What Makes Apache Druid Great for Realtime Analytics?

7 min readMar 30, 2019

Apache druid is one of the most popular open-source solutions for Online Analytical Processing (OLAP). It’s used by many tech companies such as Airbnb and Netflix to run queries on streams of data comprising millions of events per minute. It allows companies to make decisions in near real-time.

The main selling point of druid is it easily scales to a million RPM of writes and beyond with sub-second latencies and is highly available during the whole operation. But a lot of databases these days have high availability and sub-second latencies, so what makes druid any different?

Relational and Key/Value Stores vs Druid

From druid’s official documentation (http://druid.io/technology)

Relational databases such as MySQL are good at processing transactional workload which generally has row level queries. For analytics, you need to get aggregates on some columns which requires scanning a lot of rows across multiple shards. RDBMS can’t do that efficiently enough to enable data exploration in real-time.

As far as NoSQL Key-Value Databases are concerned, the aggregation calculations will certainly be inefficient as you need to query multiple partitions across a number of nodes. You can get around this by pre-computing the data at some granularity (such as 1 min.) and store it against a key. By following this approach, however, you lose the ability to do exploration on multiple windows. Storing aggregates for all possible column combinations is also not feasible as it leads to exponentially increasing storage requirements.

Druid has been designed to solve these problems i.e. enable exploration of realtime data and historical data while providing low latencies and high availability.

How does it work?

Druid consists of multiple nodes each of which play a different role. These all nodes work in harmony with each other (mostly using Apache Zookeeper for coordination) to deliver the performance.

Druid Architecture from http://druid.io/docs/latest/design/

Let’s talk about each of these nodes in more detail. If you are already familiar with the nodes and their interaction, you can directly skip to the last section.
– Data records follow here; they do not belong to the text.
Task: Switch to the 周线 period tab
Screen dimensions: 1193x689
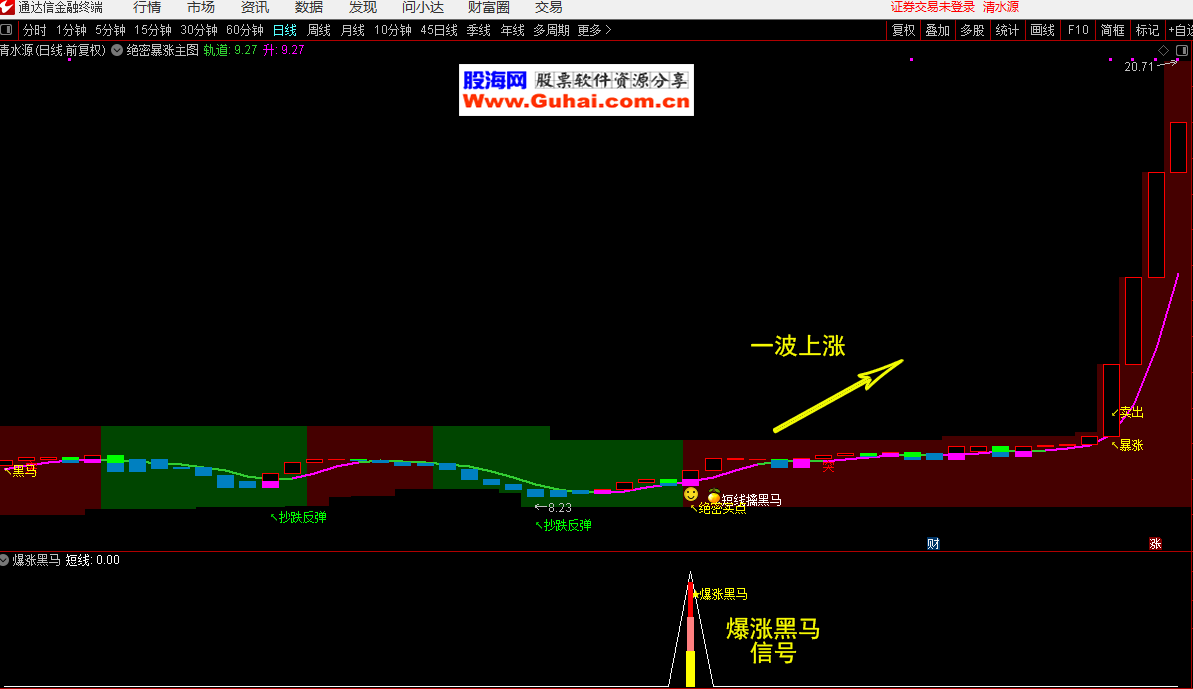Action: 319,30
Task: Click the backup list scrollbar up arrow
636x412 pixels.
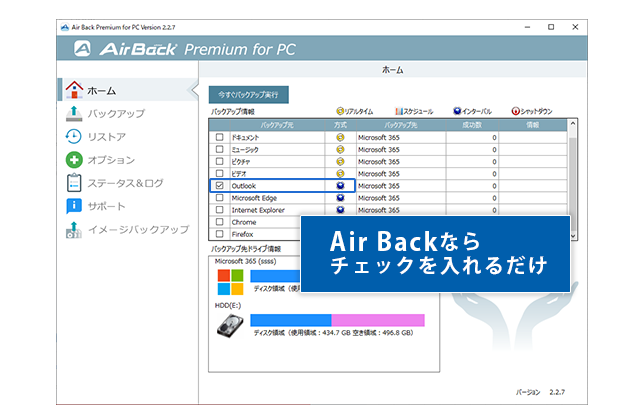Action: pyautogui.click(x=572, y=124)
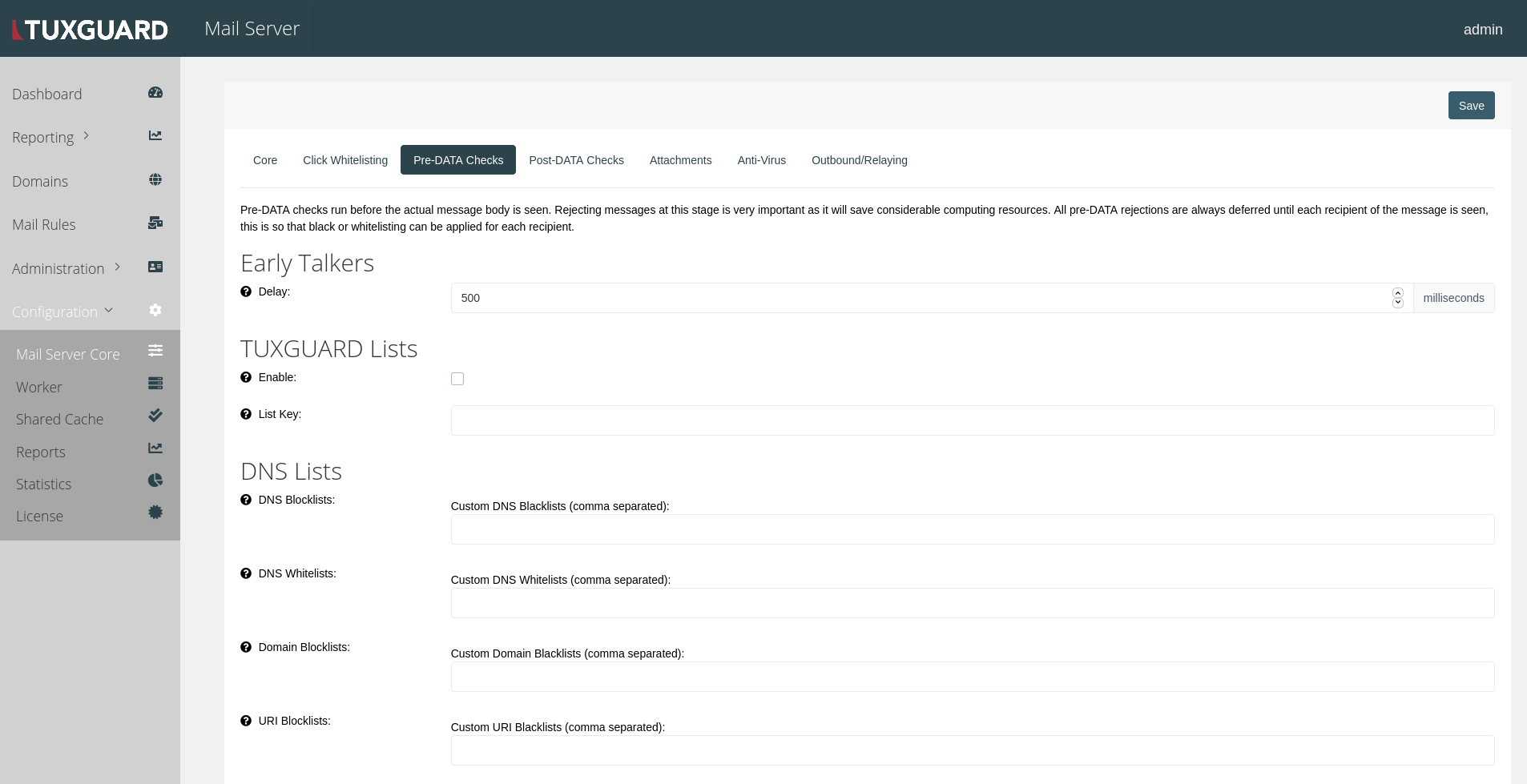
Task: Open help for the Delay setting
Action: (245, 291)
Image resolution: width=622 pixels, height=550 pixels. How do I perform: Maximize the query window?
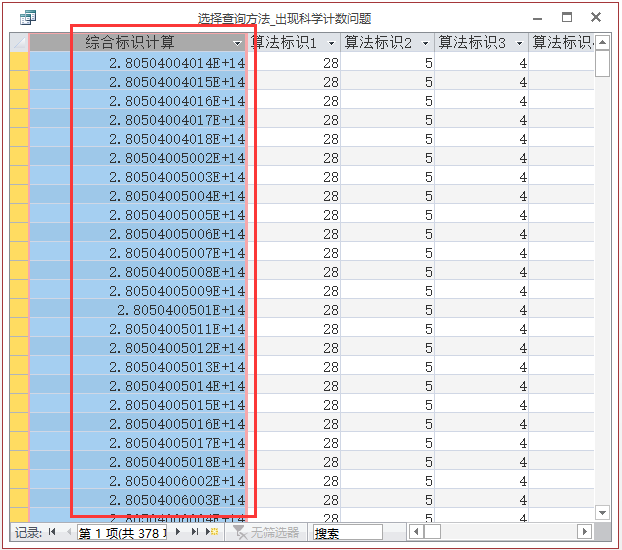coord(567,17)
Realtime (Middle Managers)

These nodes are responsible for handling real-time data both for read and writes. The writes particularly consists of the 4 main steps:

Ingest- When a data is written in druid, it first goes to the in-memory index buffer of this node. This buffer is heap based and events are stores in row wise fashion.
Persist- To avoid heap overflow, this index is periodically persisted to disk for durability. The in-memory buffer is converted to a column oriented storage format and made immutable. The persisted index is then loaded in the off-heap memory for faster queries.
Merge- A periodic background task merges the immutable blocks into what is known as a segment.
Handoff- The segments are finally uploaded to distributed data stores (referred to as deep storage) such as HDFS for greater durability and availability. It also updates the segment’s metadata in MySQL for other nodes to see.

Historical

These nodes load segments from deep storage and then serve the queries on top of it. Most of the analytical queries which run on druid will most of the time go to these nodes. Hence, these nodes are the main workers of the clusters.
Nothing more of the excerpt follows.